* **OBJECTIFS**
1: Pour chacune des affirmations suivantes, indiquez par oui ou par non si elle concorde avec l'extrait consacré au film Le Pays de la violence, et citez textuellement les mots qui permettent de trancher. (a) Le shérif est père de famille. (b) McCain s'oppose à la liaison entre sa fille et le shérif. (c) L'enquête du FBI est menée de façon officieuse.
2: Reproduisez à l'identique le passage de l'extrait sur Le Pays de la violence qui s'ouvre sur les mots contenant « Film noir policier » et se clôt sur « ce fragile équilibre. ».

* **EXTRAIT DU TEXTE**
═══
Film noir policier intimiste au climat tendu, au style très sophistiqué.

Le Pays de la violence

Tenessee, USA vers 1965 : un shérif père de famille, lassé de sa vie quotidienne, tombe amoureux fou de la jeune fille de McCain, un dangereux trafiquant d’alcool qui ne s’oppose pas à leur liaison. Alors qu’une enquête du FBI est officiellement lancée, augmentant la pression d’un cran sur McCain comme sur le shérif, ce dernier protège le clan auquel appartient celle qu’il aime. Une tentative de viol suivi d’un meurtre va pourtant rompre ce fragile équilibre.
═══
* **DONNÉES FOURNIES**
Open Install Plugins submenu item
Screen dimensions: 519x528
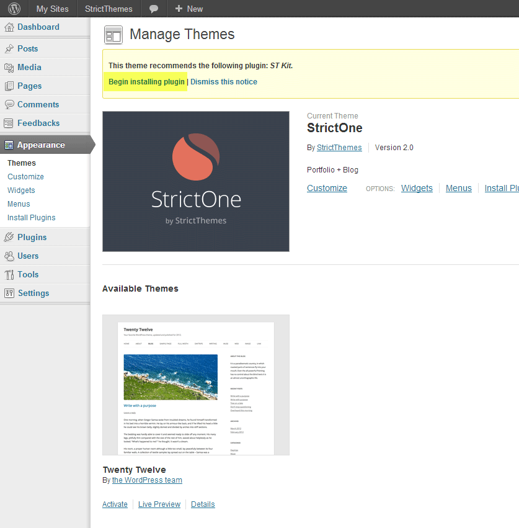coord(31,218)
═══
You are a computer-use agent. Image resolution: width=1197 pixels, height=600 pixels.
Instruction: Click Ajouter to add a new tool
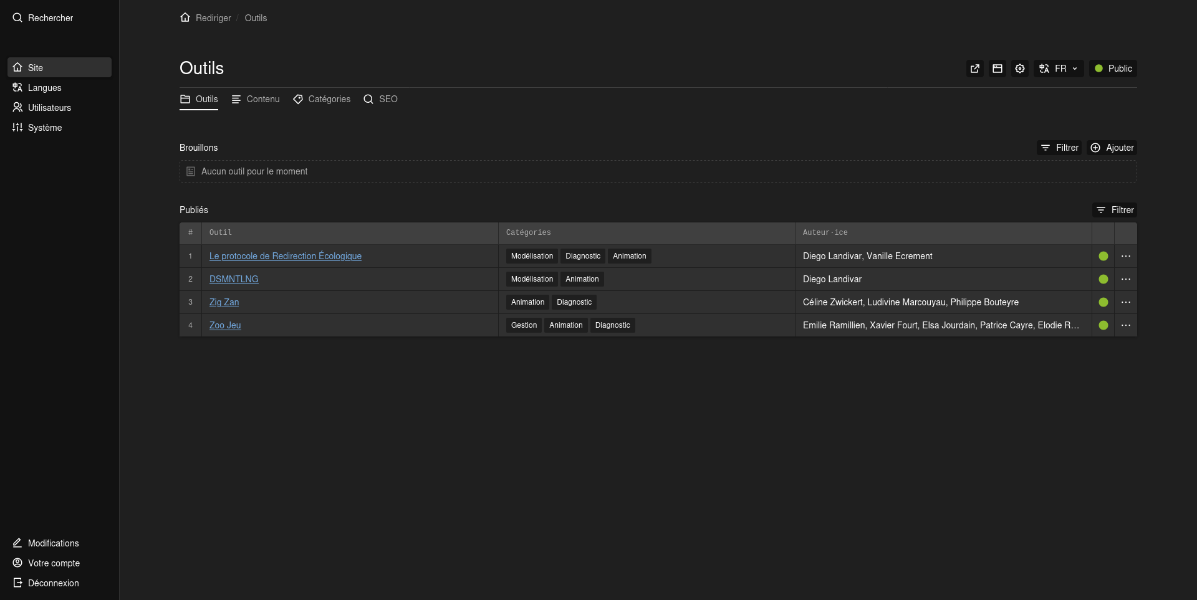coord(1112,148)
═══
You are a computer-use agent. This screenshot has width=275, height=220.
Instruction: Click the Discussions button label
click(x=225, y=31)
═══
* **RÉPONSES AUX CONSIGNES**
1:
(a) Oui : « un shérif père de famille ».
(b) Non : « qui ne s’oppose pas à leur liaison ».
(c) Non : « une enquête du FBI est officiellement lancée ».

2:
Film noir policier intimiste au climat tendu, au style très sophistiqué.

Le Pays de la violence

Tenessee, USA vers 1965 : un shérif père de famille, lassé de sa vie quotidienne, tombe amoureux fou de la jeune fille de McCain, un dangereux trafiquant d’alcool qui ne s’oppose pas à leur liaison. Alors qu’une enquête du FBI est officiellement lancée, augmentant la pression d’un cran sur McCain comme sur le shérif, ce dernier protège le clan auquel appartient celle qu’il aime. Une tentative de viol suivi d’un meurtre va pourtant rompre ce fragile équilibre.